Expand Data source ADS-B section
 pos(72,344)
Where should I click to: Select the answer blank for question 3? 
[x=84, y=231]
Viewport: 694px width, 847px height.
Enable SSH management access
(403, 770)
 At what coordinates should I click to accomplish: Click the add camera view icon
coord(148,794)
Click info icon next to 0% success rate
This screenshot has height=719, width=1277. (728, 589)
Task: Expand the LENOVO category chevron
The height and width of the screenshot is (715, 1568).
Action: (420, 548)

^^^^^^^^

## [What to do]
Reproduce only the lines running from the one that contains "The height and" to the last line of the records.

## [Task result]
The height and width of the screenshot is (715, 1568).
Action: (420, 548)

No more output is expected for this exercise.